0

I am having trouble understanding which datasets: training, validation, and test need to be used for the model selection phase vs the Final Model testing phase. I try to explain as much of it in detail below while posting reproducible code at the bottom. Thank you for any and all advice / suggestions!

Let's say we use the open "Life Expectancy (WHO)" dataset available on Kaggle to create predictions on the feature Life expectancy while using RMSE as our measurement of error. (I am asking more so about the concepts behind CV here rather than targeting the lowest RMSE). We first partition a training and test set led_train and led_test from the original dataset led.

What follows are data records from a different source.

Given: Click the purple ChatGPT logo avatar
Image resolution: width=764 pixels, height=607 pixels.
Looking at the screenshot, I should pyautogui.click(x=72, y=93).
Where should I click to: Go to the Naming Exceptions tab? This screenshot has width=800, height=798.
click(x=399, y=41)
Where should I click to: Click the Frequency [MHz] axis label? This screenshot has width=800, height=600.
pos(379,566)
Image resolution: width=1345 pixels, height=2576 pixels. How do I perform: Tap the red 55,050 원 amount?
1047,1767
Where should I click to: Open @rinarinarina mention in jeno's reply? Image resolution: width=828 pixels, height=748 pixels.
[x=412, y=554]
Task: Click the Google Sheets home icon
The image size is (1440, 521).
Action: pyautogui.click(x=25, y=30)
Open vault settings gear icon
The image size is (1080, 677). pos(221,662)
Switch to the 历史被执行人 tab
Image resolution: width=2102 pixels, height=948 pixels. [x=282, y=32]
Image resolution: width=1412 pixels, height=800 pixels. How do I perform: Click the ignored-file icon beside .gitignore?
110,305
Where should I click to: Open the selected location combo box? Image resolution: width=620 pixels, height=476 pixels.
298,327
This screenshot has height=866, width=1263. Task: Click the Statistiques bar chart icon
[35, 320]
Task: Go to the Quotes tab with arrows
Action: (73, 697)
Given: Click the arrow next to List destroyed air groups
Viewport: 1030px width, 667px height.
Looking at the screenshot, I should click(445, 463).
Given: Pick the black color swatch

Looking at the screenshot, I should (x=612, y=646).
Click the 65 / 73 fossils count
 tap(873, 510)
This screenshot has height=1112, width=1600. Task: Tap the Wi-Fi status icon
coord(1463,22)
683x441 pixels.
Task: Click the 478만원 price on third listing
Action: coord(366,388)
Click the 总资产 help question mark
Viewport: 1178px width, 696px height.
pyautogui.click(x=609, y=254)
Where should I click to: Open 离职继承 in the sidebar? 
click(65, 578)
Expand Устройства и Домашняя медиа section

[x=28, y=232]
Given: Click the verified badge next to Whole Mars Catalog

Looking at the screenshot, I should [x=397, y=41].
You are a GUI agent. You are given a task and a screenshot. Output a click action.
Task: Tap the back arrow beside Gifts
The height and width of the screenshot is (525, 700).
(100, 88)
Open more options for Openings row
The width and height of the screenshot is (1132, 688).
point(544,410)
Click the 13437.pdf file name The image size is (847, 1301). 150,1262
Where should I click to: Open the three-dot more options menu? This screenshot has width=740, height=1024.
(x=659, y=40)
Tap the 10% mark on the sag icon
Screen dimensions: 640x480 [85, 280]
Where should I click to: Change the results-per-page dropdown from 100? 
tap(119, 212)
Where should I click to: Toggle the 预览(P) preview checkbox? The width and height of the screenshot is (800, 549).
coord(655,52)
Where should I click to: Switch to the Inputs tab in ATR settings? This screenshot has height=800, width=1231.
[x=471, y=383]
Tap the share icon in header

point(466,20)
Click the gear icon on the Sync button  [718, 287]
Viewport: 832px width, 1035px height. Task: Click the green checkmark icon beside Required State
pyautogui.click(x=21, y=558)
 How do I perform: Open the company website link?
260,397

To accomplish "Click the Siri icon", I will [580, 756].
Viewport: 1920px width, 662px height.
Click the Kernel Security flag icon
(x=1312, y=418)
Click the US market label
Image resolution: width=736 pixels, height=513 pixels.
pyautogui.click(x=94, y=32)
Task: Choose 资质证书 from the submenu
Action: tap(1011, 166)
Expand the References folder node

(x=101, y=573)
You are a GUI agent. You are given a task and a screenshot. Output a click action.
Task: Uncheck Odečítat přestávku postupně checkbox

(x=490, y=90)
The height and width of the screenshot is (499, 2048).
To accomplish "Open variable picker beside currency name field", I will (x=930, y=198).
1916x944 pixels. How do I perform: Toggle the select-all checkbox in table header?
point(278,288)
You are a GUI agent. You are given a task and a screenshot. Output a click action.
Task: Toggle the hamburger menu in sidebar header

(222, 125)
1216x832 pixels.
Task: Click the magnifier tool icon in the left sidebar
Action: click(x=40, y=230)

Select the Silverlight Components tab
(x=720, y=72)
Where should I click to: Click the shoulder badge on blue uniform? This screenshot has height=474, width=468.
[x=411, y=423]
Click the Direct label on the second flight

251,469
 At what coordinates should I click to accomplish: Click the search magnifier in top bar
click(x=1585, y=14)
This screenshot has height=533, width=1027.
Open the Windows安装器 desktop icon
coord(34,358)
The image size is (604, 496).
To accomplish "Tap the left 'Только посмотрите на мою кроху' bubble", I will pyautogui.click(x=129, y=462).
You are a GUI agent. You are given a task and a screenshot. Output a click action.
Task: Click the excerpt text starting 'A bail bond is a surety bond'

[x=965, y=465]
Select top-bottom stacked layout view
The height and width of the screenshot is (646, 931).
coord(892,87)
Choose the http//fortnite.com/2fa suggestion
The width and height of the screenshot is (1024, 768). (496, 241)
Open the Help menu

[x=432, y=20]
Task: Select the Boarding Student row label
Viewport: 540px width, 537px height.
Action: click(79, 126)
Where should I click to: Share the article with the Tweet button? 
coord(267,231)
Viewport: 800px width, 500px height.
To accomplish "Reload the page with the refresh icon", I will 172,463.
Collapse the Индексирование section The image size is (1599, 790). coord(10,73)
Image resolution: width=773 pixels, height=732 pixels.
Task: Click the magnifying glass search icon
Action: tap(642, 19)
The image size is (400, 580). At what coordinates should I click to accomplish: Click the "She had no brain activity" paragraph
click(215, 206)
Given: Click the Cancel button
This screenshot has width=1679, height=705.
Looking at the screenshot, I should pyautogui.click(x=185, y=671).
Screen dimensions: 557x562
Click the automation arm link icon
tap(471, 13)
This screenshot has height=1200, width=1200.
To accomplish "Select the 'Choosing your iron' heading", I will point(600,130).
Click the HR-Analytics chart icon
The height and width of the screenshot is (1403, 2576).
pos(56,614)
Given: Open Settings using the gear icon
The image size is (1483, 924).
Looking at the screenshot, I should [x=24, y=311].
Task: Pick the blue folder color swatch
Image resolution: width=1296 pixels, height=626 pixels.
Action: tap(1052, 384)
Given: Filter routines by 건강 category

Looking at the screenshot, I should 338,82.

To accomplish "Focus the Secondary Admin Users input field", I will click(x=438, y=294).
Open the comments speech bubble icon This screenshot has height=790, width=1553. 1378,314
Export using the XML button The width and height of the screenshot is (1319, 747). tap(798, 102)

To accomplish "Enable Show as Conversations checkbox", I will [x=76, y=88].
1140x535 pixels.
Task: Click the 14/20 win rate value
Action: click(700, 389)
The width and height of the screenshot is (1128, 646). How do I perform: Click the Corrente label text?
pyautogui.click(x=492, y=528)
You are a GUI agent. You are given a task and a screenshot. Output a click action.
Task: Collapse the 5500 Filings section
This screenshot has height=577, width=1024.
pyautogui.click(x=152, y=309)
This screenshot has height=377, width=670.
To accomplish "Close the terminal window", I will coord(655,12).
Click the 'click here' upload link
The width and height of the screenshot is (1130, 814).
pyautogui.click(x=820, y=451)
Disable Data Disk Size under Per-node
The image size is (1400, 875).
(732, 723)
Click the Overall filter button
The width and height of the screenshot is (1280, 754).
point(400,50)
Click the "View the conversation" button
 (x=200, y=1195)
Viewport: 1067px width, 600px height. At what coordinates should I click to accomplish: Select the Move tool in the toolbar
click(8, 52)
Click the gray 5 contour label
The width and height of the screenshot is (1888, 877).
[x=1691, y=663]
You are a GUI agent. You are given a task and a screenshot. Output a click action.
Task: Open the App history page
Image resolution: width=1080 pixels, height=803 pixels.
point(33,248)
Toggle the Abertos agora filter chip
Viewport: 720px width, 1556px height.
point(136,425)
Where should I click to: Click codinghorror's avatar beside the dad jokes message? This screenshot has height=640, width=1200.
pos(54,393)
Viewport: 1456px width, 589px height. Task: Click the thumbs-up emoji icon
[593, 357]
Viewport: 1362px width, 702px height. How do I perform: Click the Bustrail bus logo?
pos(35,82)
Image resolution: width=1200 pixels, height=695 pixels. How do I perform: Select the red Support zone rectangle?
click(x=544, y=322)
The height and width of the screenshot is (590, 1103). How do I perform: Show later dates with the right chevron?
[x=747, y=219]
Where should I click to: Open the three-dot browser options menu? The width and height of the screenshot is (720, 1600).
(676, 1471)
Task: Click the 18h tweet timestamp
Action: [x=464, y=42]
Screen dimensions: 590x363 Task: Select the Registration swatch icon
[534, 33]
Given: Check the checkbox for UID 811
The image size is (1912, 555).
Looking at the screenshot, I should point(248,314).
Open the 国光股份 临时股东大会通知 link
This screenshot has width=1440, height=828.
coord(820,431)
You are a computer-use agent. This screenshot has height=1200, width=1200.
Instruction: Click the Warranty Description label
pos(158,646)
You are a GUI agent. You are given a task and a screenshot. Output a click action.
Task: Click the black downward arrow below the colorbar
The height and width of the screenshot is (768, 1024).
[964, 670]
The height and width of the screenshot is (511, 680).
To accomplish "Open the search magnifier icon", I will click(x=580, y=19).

Next we create a linear model with y = Life expectancy and x = GDP with data = led_train and do the same for random forest and knn models using repeated cross validation using the Caret Package. We then run predictions with the newly created models and led_test. The RMSE can be calculated using a function of true vs predicted ratings.

I now have RMSEs of Linear Model = 9.81141, Random Forest = 9.828415, kNN = 8.923281 on the test set. Based on these values, I would obviously select the kNN Model to be my "Final Model," however I am not sure how to test it on new "unseen" data to see how well it actually performs.

Do I need to split "led" into 3 sets (training, validation, and test) then use validation for the model selection phase, saving test for the "Final Model?" Additionally, if I choose the kNN model, would I change the data inside the train function = led_train to led so that it is run on ALL of the data, after which I use the led_test for the prediction? In the Final Model, would I again set trControl and run cross validation or is this no longer necessary because this was done on the training data? Please find my reproducible code posted below (you will have to read in the .csv according to your wd) and thank you again for taking a look!

*The seed is set to 123 for reproducibility and I am running R 3.63.

library(pacman)
pacman::p_load(readr, caret, tidyverse, dplyr)

# Download the dataset:
download.file("https://raw.githubusercontent.com/christianmckinnon/StackQ/master/LifeExpectancyData.csv", "LifeExpectancyData.csv")

# Read in the data:
led <-read_csv("LifeExpectancyData.csv")

# Check for NAs
sum(is.na(led))
# Set all NAs to 0
led[is.na(led)] <- 0

# Rename `Life expectancy` to life_exp to avoid using spaces
led <-led %>% rename(life_exp = `Life expectancy`)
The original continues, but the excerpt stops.